## PAGE
"A mother's love liberates." Maya Angelou
I said good-nite to my 14 year old, closed the lights and turned to leave.
"I love you Ma....I love you alot..."
Hearing her words....made me want to cry. Earlier I had been thinking....my kids need a better mom....a mom who'se freer.....who'se not got so many fears... who knows how to cook....who decorates with flair.....and goes on all the school trips....
I wondered if my kids would be better off in a different kind of home...a home where there would be grandparents....and extended family that loved them...where their mom didn't have to retreat sometimes and hide in the dark....in her writing.....or even in the woods.
That night and the whole next day.... my daughter's words played in my head. When I thought of them...tears welled in my eyes. I felt like a suck....a whimp....Me - the fighter....who lived wild....daring....out of control...on life's edge..
I love my girls. I really love them. I've wanted to be to them what no one was to me. I tell them all the time I'm proud of them...that they're the best...and the best that's ever happened to me. I tell them no matter what they do....or what they believe....or what they think...I'll always be there in their corner....and love them.

## INSTRUCTION 1
Retype the listing from the line containing "Locate an element on the page." down through the end of the listing, including both of those lines.
The listing that follows has no connection to the text above about a mother's love.

## PROVIDED MATERIAL
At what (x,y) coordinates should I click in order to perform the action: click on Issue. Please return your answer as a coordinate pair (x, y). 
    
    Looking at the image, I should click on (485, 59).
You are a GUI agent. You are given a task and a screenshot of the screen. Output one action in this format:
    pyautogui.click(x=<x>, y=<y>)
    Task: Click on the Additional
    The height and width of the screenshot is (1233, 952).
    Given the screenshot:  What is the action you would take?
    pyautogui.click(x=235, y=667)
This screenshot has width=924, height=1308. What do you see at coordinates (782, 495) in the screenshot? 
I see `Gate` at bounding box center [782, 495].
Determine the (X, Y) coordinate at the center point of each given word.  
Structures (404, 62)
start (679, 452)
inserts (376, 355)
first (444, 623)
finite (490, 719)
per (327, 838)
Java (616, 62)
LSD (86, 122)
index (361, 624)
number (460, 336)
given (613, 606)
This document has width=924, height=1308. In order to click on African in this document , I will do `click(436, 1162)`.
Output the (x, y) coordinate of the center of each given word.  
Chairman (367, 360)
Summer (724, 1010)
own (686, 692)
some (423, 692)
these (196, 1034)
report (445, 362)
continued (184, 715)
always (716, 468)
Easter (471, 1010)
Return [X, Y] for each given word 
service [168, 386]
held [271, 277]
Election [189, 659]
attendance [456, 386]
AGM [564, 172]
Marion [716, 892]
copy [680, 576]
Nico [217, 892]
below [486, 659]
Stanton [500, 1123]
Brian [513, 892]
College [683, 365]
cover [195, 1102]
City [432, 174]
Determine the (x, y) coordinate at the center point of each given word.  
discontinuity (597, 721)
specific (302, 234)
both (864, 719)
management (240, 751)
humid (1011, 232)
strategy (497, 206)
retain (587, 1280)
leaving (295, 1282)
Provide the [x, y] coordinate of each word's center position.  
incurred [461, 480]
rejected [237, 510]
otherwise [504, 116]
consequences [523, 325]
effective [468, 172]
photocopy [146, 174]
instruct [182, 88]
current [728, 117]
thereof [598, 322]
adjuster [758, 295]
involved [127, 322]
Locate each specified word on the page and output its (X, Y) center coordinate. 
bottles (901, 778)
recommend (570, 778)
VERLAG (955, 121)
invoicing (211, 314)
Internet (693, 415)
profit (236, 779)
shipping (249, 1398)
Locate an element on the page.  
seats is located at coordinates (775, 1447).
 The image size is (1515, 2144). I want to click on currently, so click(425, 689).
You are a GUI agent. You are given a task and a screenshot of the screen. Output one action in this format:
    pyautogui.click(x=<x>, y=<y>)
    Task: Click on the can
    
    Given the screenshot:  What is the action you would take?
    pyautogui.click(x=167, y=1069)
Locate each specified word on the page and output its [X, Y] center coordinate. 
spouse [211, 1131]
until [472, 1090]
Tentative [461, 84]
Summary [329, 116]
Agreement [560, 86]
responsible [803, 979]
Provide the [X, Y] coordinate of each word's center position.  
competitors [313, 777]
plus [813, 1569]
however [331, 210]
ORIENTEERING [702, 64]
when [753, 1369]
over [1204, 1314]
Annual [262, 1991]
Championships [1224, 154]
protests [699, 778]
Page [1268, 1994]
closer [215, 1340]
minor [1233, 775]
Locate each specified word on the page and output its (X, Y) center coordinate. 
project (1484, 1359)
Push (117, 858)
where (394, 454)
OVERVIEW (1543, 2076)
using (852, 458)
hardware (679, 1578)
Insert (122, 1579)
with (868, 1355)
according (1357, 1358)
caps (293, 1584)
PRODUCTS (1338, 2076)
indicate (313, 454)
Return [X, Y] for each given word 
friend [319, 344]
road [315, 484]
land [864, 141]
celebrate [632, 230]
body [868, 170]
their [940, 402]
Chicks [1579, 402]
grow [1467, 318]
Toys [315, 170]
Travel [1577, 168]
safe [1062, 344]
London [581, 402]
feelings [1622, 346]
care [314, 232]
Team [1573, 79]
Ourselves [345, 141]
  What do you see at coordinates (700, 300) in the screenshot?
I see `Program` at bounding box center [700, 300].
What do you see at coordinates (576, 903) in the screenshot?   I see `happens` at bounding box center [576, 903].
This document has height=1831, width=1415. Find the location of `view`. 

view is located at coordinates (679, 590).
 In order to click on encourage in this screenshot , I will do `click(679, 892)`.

## INSTRUCTION 2
Extend the reflection on a mother's love for her daughters, picking up after its final sentence.

## TASK ANSWER 1
Locate an element on the page.  
seats is located at coordinates (775, 1447).
 The image size is (1515, 2144). I want to click on currently, so click(425, 689).
You are a GUI agent. You are given a task and a screenshot of the screen. Output one action in this format:
    pyautogui.click(x=<x>, y=<y>)
    Task: Click on the can
    
    Given the screenshot:  What is the action you would take?
    pyautogui.click(x=167, y=1069)
Locate each specified word on the page and output its [X, Y] center coordinate. 
spouse [211, 1131]
until [472, 1090]
Tentative [461, 84]
Summary [329, 116]
Agreement [560, 86]
responsible [803, 979]
Provide the [X, Y] coordinate of each word's center position.  
competitors [313, 777]
plus [813, 1569]
however [331, 210]
ORIENTEERING [702, 64]
when [753, 1369]
over [1204, 1314]
Annual [262, 1991]
Championships [1224, 154]
protests [699, 778]
Page [1268, 1994]
closer [215, 1340]
minor [1233, 775]
Locate each specified word on the page and output its (X, Y) center coordinate. 
project (1484, 1359)
Push (117, 858)
where (394, 454)
OVERVIEW (1543, 2076)
using (852, 458)
hardware (679, 1578)
Insert (122, 1579)
with (868, 1355)
according (1357, 1358)
caps (293, 1584)
PRODUCTS (1338, 2076)
indicate (313, 454)
Return [X, Y] for each given word 
friend [319, 344]
road [315, 484]
land [864, 141]
celebrate [632, 230]
body [868, 170]
their [940, 402]
Chicks [1579, 402]
grow [1467, 318]
Toys [315, 170]
Travel [1577, 168]
safe [1062, 344]
London [581, 402]
feelings [1622, 346]
care [314, 232]
Team [1573, 79]
Ourselves [345, 141]
  What do you see at coordinates (700, 300) in the screenshot?
I see `Program` at bounding box center [700, 300].
What do you see at coordinates (576, 903) in the screenshot?   I see `happens` at bounding box center [576, 903].
This document has height=1831, width=1415. Find the location of `view`. 

view is located at coordinates (679, 590).
 In order to click on encourage in this screenshot , I will do `click(679, 892)`.

## TASK ANSWER 2
I tell them they're perfect just the way they are....they don't need to change or twist themselves into being anyone other than themselves....and I tell them they can reach for the stars....whatever stars they want and they can make their dreams come true.. And I tell them everyday they shine.
We're pretty tight. We talk about everything.....and hang out a lot together.
I think the tears aren't about my teen telling me she loves me....I think maybe it's because they're His way of showing me He loved me enough to give me these two awesome kids......for me to give them what I never got....to love them in ways I never was by my parents. I think it's Him showing me redemption.... for everything I lived...the years on the street....fighting to survive all the pain.....
My tears are because my kids and their love for me is an experession of His love to me...He loved me enough to give us to each other...Redemption for all that pain and hard stuff...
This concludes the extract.